Preocupação com a tensão existente na fronteira Brasil/Bolívia.

Autor
Tião Viana (PT - Partido dos Trabalhadores/AC)
Nome completo: Sebastião Afonso Viana Macedo Neves
Casa
Senado Federal
Tipo
Discurso
Resumo por assunto
LEGISLATIVO. POLITICA EXTERNA.:
  • Preocupação com a tensão existente na fronteira Brasil/Bolívia.
Aparteantes
Sibá Machado.
Publicação
Publicação no DSF de 06/09/2006 - Página 28002
Assunto
Outros > LEGISLATIVO. POLITICA EXTERNA.
Indexação
  • EXPECTATIVA, APOIO, PRESIDENTE, COMISSÃO DE CONSTITUIÇÃO JUSTIÇA E CIDADANIA, PROPOSTA, EMENDA CONSTITUCIONAL, AUTORIA, ORADOR, EXTINÇÃO, VOTO SECRETO, TRAMITAÇÃO, CASSAÇÃO, MANDATO PARLAMENTAR, MANUTENÇÃO, VOTAÇÃO, ESCOLHA, AUTORIDADE.
  • ANALISE, SITUAÇÃO, FRONTEIRA, ESTADO DO ACRE (AC), PAIS ESTRANGEIRO, BOLIVIA, TENSÃO SOCIAL, MOTIVO, EXIGENCIA, GOVERNO ESTRANGEIRO, LEGALIDADE, EMIGRANTE, BRASILEIROS, OBJETIVO, REFORMA AGRARIA, REGISTRO, GESTÃO, ITAMARATI (MRE), EXPECTATIVA, PACTO, PACIFICAÇÃO, DEFINIÇÃO, PRAZO, RECADASTRAMENTO, DESNECESSIDADE, CONFLITO.
  • COMENTARIO, SUPERIORIDADE, NUMERO, EMIGRANTE, PAIS ESTRANGEIRO, BOLIVIA, RESIDENCIA, ESTADO DE SÃO PAULO (SP), IMPORTANCIA, RECIPROCIDADE, ELOGIO, GOVERNO BRASILEIRO, DECRETO EXECUTIVO, ANISTIA, ESTRANGEIRO, INCENTIVO, LEGALIDADE.
  • HOMENAGEM, DIA NACIONAL, REGIÃO AMAZONICA, SAUDAÇÃO, POPULAÇÃO, BUSCA, JUSTIÇA SOCIAL, DESENVOLVIMENTO SUSTENTAVEL.

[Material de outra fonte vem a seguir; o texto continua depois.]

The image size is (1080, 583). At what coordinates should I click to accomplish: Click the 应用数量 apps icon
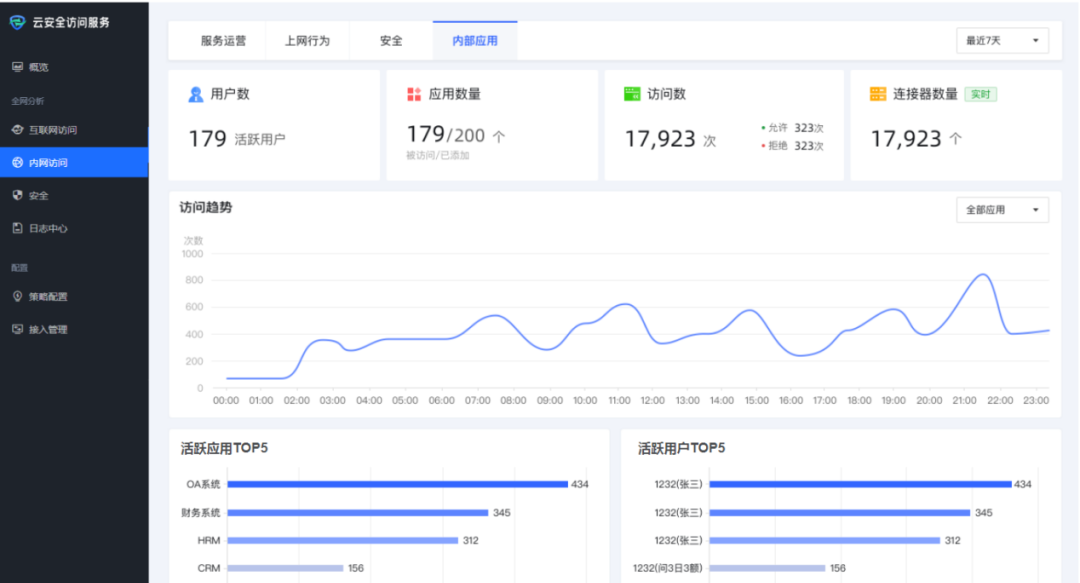pyautogui.click(x=414, y=94)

            O SR. TIÃO VIANA (Bloco/PT - AC. Pronuncia o seguinte discurso. Sem revisão do orador.) - Sr. Presidente, Srªs e Srs. Senadores, tratarei de uma matéria que diz respeito à tensão na fronteira Brasil/Bolívia. Nós temos sete mil brasileiros - a região do Acre, principalmente - vivendo em áreas bolivianas, e muitos bolivianos em áreas do Acre. Temos setenta mil bolivianos vivendo em São Paulo, Estado de V. Exª, com dúvida da legalidade apresentada, e o momento é de tensão.

            Mas, inicialmente, eu gostaria de abordar a manifestação que fez o Senador Antonio Carlos Magalhães em alerta de compreensão efetiva da responsabilidade que tem o Senado Federal em votar matérias delicadas que dizem respeito a normas constitucionais, escolhas de embaixadores, ministros dos Tribunais Superiores, autoridades monetárias, matérias que impõem o voto secreto.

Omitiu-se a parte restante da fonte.